Não é de esperar, no entanto, que os 1,5 mil milhões de euros de indemnizações pedidas ao Estado nos 16 tribunais administrativos existentes no país, resultem em condenações em montante semelhante. Isso mesmo mostra a taxa de sucesso do MP na defesa dos interesses patrimoniais do Estado. Nos nove tribunais da área do TCA do Sul o ano passado 120 casos tiveram decisão definitiva, tendo sido improcedentes 89% dos processos contra o Estado.

Só  em 13 acções o Estado foi condenado a pagar indemnizações, num total de 208 mil euros, que correspondem a uns inexpressivos 0,042% dos 491,8 milhões reivindicados.  Na área do TCA do Norte, a taxa de sucesso é um pouco mais baixa, tendo o Estado sido condenado a pagar 1,6 milhões de euros em 16 das 51 decisões definitivas.

Os motivos que servem de base aos processos intentados contra o Estado são diversos, mas os pedidos de indemnização têm sempre na base actos ou omissões da administração pública. Exemplo disso é o cancelamento de um concurso, uma expropriação irregular ou o erro de um magistrado num processo judicial. Entre estes casos estão pedidos de indemnização de alguns clientes do Banco Privado Português que recorreram aos chamados "produtos de retorno garantido" e querem agora uma indemnização do Estado por, alegadamente, este não ter cumprido o seu papel de fiscalizador.

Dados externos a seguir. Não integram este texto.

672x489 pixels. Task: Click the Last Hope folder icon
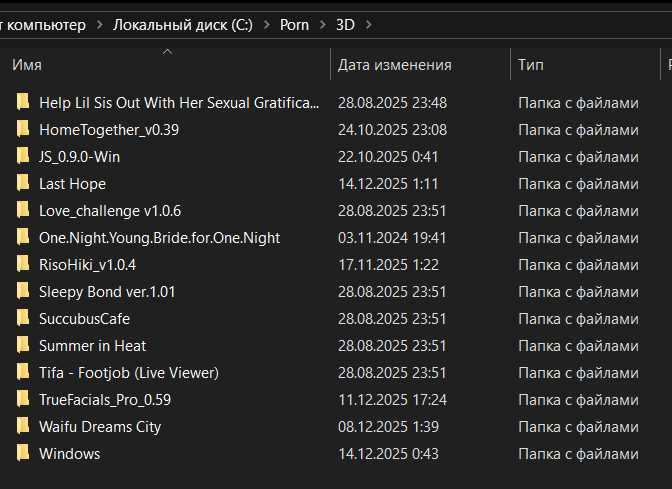tap(23, 183)
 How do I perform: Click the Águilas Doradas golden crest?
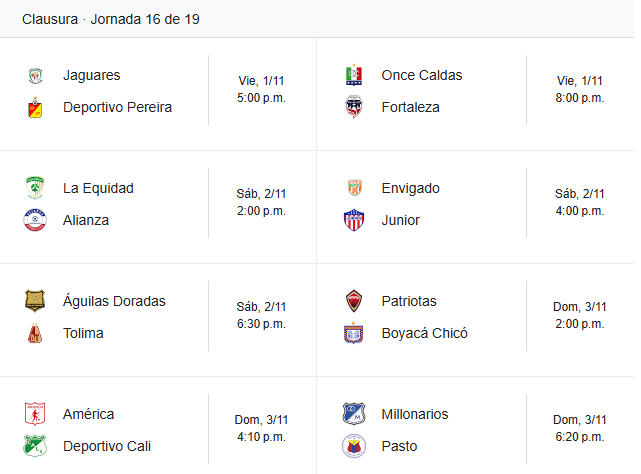pyautogui.click(x=35, y=301)
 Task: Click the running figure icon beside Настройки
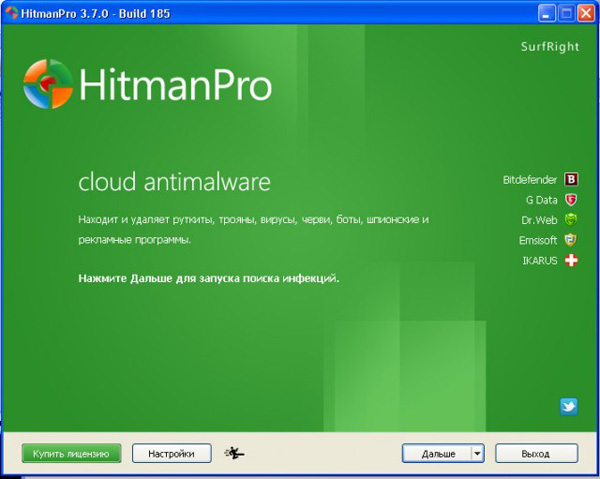[x=236, y=453]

Parte das acções dizem respeito a pedidos de indemnização civil, que têm vindo a aumentar desde que em Dezembro de 2007 foram introduzidas alterações relevantes no domínio do regime da responsabilidade civil extracontratual do Estado.

Uma juíza do TCA do Sul explica ao PÚBLICO que as acções de responsabilidade civil contra o Estado representam “uma pequena parte” do total de processos entrados nos tribunais administrativos. Neste tipo de acção, as mais comuns, continua, são as por atrasos na justiça, as decorrentes de erro ou negligência médica e as por acidente de viação, causado por falta de manutenção das vias públicas. Há ainda um conjunto de situações residuais, por danos contra o ambiente e pela prática de decisões ilícitas como a recusa de atribuição de um subsídio de desemprego.

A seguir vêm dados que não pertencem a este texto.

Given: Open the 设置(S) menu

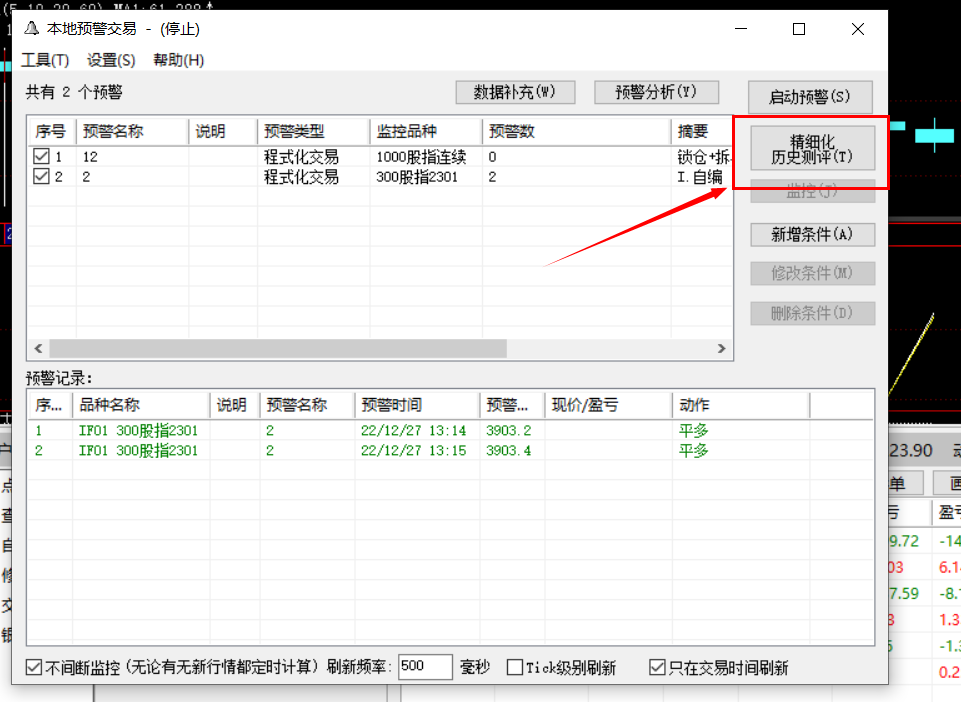Looking at the screenshot, I should coord(111,60).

Nos últimos anos, têm-se acentuado o número de processos de responsabilidade civil contra o Estado por violação do direito à decisão judicial em prazo razoável. “Começou a ser mais visível para os cidadãos que têm o direito à justiça em prazo razoável, em parte também por que o Estado português tem vindo a ser condenado no Tribunal Europeu dos Direitos do Homem, por essa mesma circunstância”, avalia a magistrada.

Quanto ao aumento do valor das acções intentadas pelo Estado, a juíza acredita que
existe “um contexto mais propício a que o Estado reclame quantias que considere que lhe sejam devidas”. A desembargadora realça ainda uma nova tendência registada nos tribunais administrativos, face à actual situação do país, onde se tem assistido a uma forte intervenção do Estado nos direitos dos cidadãos.

“Nos últimos dois a três anos tem aumentado a litigiosidade relacionada com os servidores públicos, sejam contratados em exercício de funções públicas, sejam todos os demais, a qual é relacionada com medidas restritivas de direitos - aumento do horário de trabalho, eliminação de feriados, cortes nos salários, eliminação ou redução dos suplementos remuneratórios – que na sua grande maioria se prendem com a impugnação dessas decisões”, refere a juíza.